Example 6.1: Volume Rendering vs. Path Tracer
Introduction
In this example you develop a network to show some differences between volume rendering and the MeVisLab Path Tracer. You will visualize the same scene using both 3D rendering techniques and some of the modules for path tracing.
The MeVis Path Tracer requires an NVIDIA graphics card with CUDA support. In order to check your hardware, open MeVisLab and add a SoPathTracer
module to your workspace. You will see a message if your hardware does not support CUDA:
MeVisLab detected an Intel onboard graphics adapter. If you experience rendering problems, try setting the environment variables SOVIEW2D_NO_SHADERS and GVR_NO_GLSL.
Handling cudaGetDeviceCount returned 35 (CUDA driver version is insufficient for CUDA runtime version)
Steps to do
As a first step for comparison, you are creating a 3D scene with 2 spheres using the already known volume rendering.
Volume Rendering
Create 3D objects
Add 3 WEMInitialize
modules for 1 Cube and 2 Icosphere to your workspace and connect each of them to a SoWEMRenderer
. Set instanceName of the WEMInitialize
modules to Sphere1, Sphere2 and Cube. Set instanceName of the SoWEMRenderer
modules to RenderSphere1, RenderSphere2 and RenderCube.
For RenderSphere1 define a Diffuse Color yellow and set Face Alpha to 0.5. The RenderCube remains as is and the RenderSphere2 is defined as Diffuse Color red and Face Alpha 0.5.

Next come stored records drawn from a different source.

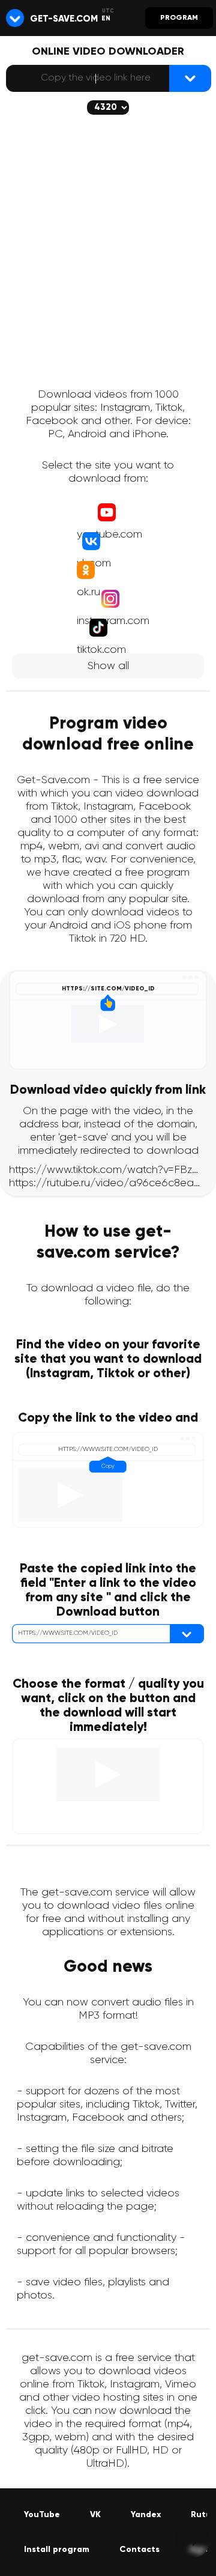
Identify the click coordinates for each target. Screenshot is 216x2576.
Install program (56, 2549)
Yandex (146, 2515)
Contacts (139, 2549)
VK (95, 2515)
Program (179, 18)
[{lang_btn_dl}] (190, 78)
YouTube (42, 2515)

Group your modules and name the group Initialization. Your network should now look like this:
Use the Output Inspector for your SoWEMRenderer
outputs and inspect the 3D rendering. You should have a yellow and a red sphere and a grey cube.
Rendering
Add 2 SoGroup
modules and a SoBackground
to your network. Connect the modules as seen below.
If you now inspect the output of the SoGroup
, you will see an orange sphere.
You did not translate the locations of our 3 objects, they are all located at the same place in world coordinates. Open the WEMInitialize
panels of your 3D objects and define the following translations and scalings:
The result of the SoGroup
now shows 2 spheres on a rectangular cube.
For the viewer, you now add a SoCameraInteraction
, a SoDepthPeelRenderer
and a SoRenderArea
module to your network and connect them.
You now have a 3D volume rendering of our 3 objects.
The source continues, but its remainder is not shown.